Books being showcased at the Sharjah International Book fair in the Emirate of Sharjah, UAE. [Caroline Chebet, Standard]

Showcasing of African literary works at this year’s world’s largest book fair event has seen a low representation marred by minimal attendance by African writers.

Known as the Sharjah International Book Fair, the event celebrates books, reading culture and creativity around the world, bringing together publishers, writers and collectors of rare books.

This year’s representation by African authors however recorded low attendance as compared to last year when several African authors graced the event.

Adam Shafi, an author from Zanzibar who attended the event lamented that while the East Africa region is a hub of great authors, there is little representation of their works in such book fairs.

“This is currently the largest forum in the world where authors and publishers market their work. Representation of works from the region is still very low,” Shafi said.

The event has emerged the largest book fair in the world in terms of buying and selling copyrights in 2022. 

Blaming the low attendance of publishers and authors from the region partly to the current visa ban on travellers from 20 African countries to the United Arab Emirates, Shafi said the move had locked out literary giants.

On October 18, the United Arab Emirates banned visa applications from nationals of Uganda, Ghana, Sierra Leone, Sudan, Cameroon, Nigeria, Liberia, Burundi, Republic of Guinea, DRC, Gambia, and Senegal. The visa ban was also imposed on travellers from Guinea Bissau, Rwanda, Dominican Republic and Comoros.

“The travel ban has been attributed to Ebola outbreak, locking out many African countries. Travel expenses are also a big limitation to many authors,” Shafi said. 

While countries like Kenya and Tanzania were not affected by the ban, travel expenses, he said, remain a challenge to most writers. Coupled with the coordination of the event that showcases more of Arabic literature, the move might be one of the reasons most writers from East Africa were locked out. 

“While most books being showcased here are in Arabic, the common languages in East Africa are English and Swahili, making it hard for authors from the region to showcase their work,” he said.

Shafi’s book titled, Vuta Nikuvute, for example, has been translated to Arabic, which has given him an opportunity to attends such literary events. 

Lack of funding and overdependence on foreign aid by publishers and authors from East Africa, Shafi says, is also another reason to blame for the collapse of coordinated regional literary events to promote reading and writing in the region. 

“We have a lot to do as East African writers to promote our work. The biggest challenge is lack of funding for literary works within the region, a reason we rarely come together to collectively market our work.”
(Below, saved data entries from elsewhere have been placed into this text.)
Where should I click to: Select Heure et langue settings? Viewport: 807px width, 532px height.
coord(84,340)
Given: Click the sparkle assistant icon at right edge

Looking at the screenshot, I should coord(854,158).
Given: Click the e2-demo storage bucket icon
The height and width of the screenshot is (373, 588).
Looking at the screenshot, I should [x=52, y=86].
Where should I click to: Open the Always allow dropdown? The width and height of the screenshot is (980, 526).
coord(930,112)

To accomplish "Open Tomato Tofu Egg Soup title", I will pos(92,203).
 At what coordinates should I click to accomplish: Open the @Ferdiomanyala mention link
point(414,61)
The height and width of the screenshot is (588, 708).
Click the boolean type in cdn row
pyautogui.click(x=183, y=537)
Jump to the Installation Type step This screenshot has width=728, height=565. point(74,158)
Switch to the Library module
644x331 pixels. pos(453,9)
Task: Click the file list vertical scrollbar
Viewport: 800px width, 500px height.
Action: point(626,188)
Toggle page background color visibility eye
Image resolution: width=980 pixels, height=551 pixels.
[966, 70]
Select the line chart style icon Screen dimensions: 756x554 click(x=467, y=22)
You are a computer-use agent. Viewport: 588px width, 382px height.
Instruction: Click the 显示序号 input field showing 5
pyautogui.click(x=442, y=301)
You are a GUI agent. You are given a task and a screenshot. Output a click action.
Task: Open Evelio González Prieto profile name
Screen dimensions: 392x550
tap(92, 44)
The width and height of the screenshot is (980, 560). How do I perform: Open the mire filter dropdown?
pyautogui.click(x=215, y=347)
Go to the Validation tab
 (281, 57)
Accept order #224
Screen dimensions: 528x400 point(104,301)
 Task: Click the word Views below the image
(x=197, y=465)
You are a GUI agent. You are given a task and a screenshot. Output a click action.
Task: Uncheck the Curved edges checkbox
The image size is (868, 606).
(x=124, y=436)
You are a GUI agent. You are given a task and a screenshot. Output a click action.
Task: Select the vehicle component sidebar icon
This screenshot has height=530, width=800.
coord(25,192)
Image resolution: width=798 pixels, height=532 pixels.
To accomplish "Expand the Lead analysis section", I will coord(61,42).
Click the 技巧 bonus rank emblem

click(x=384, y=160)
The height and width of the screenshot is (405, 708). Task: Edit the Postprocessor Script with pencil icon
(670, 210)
He blamed the collapse of a vibrant literary association, the East African Book Development Association, which brought together publishers and authors from the region, to lack of local funding.

“When the sponsors pulled out, we could no longer sustain the association and it collapsed. Currently, the national outfits in the region are struggling with little funding,” he said.

But despite the low representation from African countries, this year’s edition has recognised 90-year-old Sudanese historian Yusuf Fadl Hassan as the Cultural Personality of the Year.

Dr Hassan, who has authored more than 30 books, was recognised for his efforts in promoting research and documenting movement in Africa and Asia.

“An eminent researcher, he has chronicled Sudanese heritage, led teams of researchers, served as the president of Khartoum University, and also as editor of publications,” Sharjah Book Fair Authority said in a statement.

Linking his documentation of movement between the two continents, Dr Hassan said the close ties of the Arab world and its people influenced on the history and demographics of Sudan.

“When I was studying and doing my research in Sudan, I found more spoken narratives than written records, passed on from our forefathers, one generation to another. It’s the narrative that I delved into much more than written history,” Dr Hassan said.

Last year’s event attracted a considerable representation including celebrated South African comedian, writer and the American show host Trevor Noah and Tanzanian writer and novelist Abdulrazak who is also the 2021 winner of the Nobel Prize for Literature.

Currently based in the UK, Gurnah’s universal tales of the trauma of exile, loss and uprooted lives has resonated with readers around the globe while Noah’s The Daily Show has resonated with people from all walks of life for several years.